“A lot of stuff (has) been spoken about match fixing..hmm..I think I would like to talk about…the BCCI; I am not particularly critical of the BCCI because I have been a part of it at least on the periphery…” thus starts Tiger Pataudi (1941-2011) in a short speech he delivered in 2010. In 2010 a big row irrupted in IPL administration (see Cricket, a tryst with destiny) taking everyone by surprise including its governing council appointed by the parent cricketing administrative body the BCCI (the board of control for cricket in India). The IPL governing council had many credible members and one of them was Tiger Pataudi. When asked, he was very honest to admit that they were not as vigilant as they could have been.
IPL, the Indian Premier League of T-20 Cricket, is not new to controversies and I have despised IPL since its inception for many things that it stood for and off late for many things it doesn’t stand for (I won’t go into the details). You can call me a hypocrite for that I have been following some individual cricketers within IPL despite my reservations about the tournament. That may not be the issue here.

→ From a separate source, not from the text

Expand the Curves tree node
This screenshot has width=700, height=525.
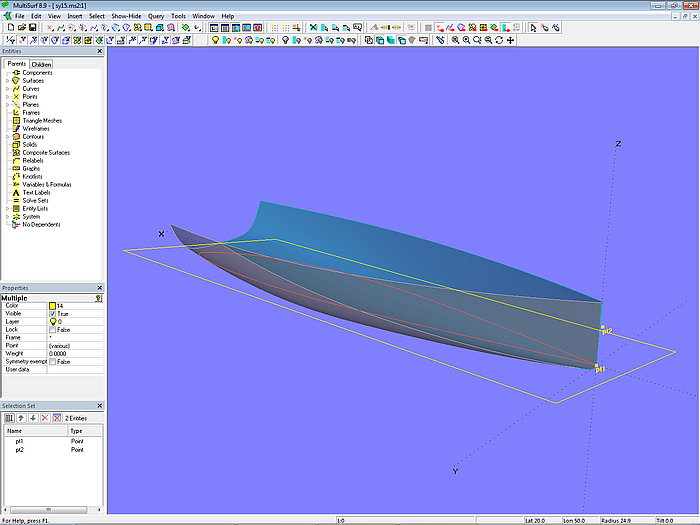click(x=8, y=89)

Oh! Hang on. May be it is.
In the following audio excerpts former India cricket captain Tiger Pataudi details his position on what BCCI should stand for and what is the way out to clean the mess IPL finds itself in today (spot-fixing allegations). He made these points in 2010 on two different occasions. I have edited and combined them to get some sense of completeness. (click on the link)

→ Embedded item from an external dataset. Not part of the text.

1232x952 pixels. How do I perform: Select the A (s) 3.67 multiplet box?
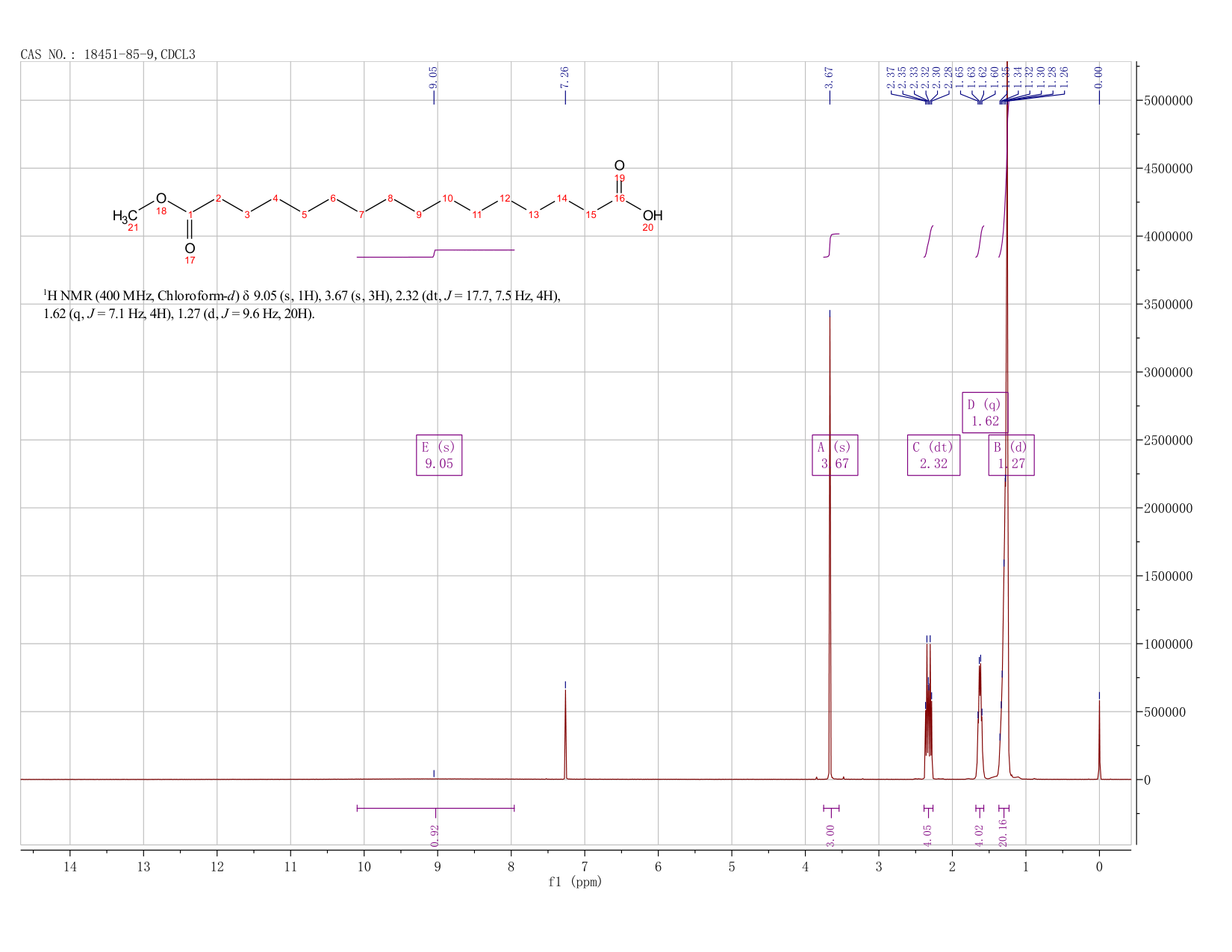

Excerpt 1: In a speech as he reminisces his friend Raj Singh Dungarpur (Audio © Mandavrai group)
Excerpt 2: In an interview on the Straight Talk programme on NewsX.
I follow individuals in the game of cricket because it is individuals who bring credibility to the game. I follow their sports irrespective of the format they play in. IPL or no IPL. It makes no difference. Individuals win you games and teams lose games collectively (this sounds awfully like a political party trying to protect its leader). Individuals lose credibility and teams restore them. It is a mysterious equation. Indian cricket was at its lowest ebb during the Hansie Cronje match fixing scandal of the late 1990s. It was individual integrity of a bunch of players who played for India (post-Cronje) that restored people’s faith in the game. Tiger Pataudi highlights that individuals could be easily misled by unknown ill-elements outside the game. He also argues for a strong transparent institution and in this case it is the BCCI.
We are individualists. In that process, we have sacrificed institutions of governance, blinded (satisfied?) by an occasional individual of substance. Isn’t this almost everything that is India?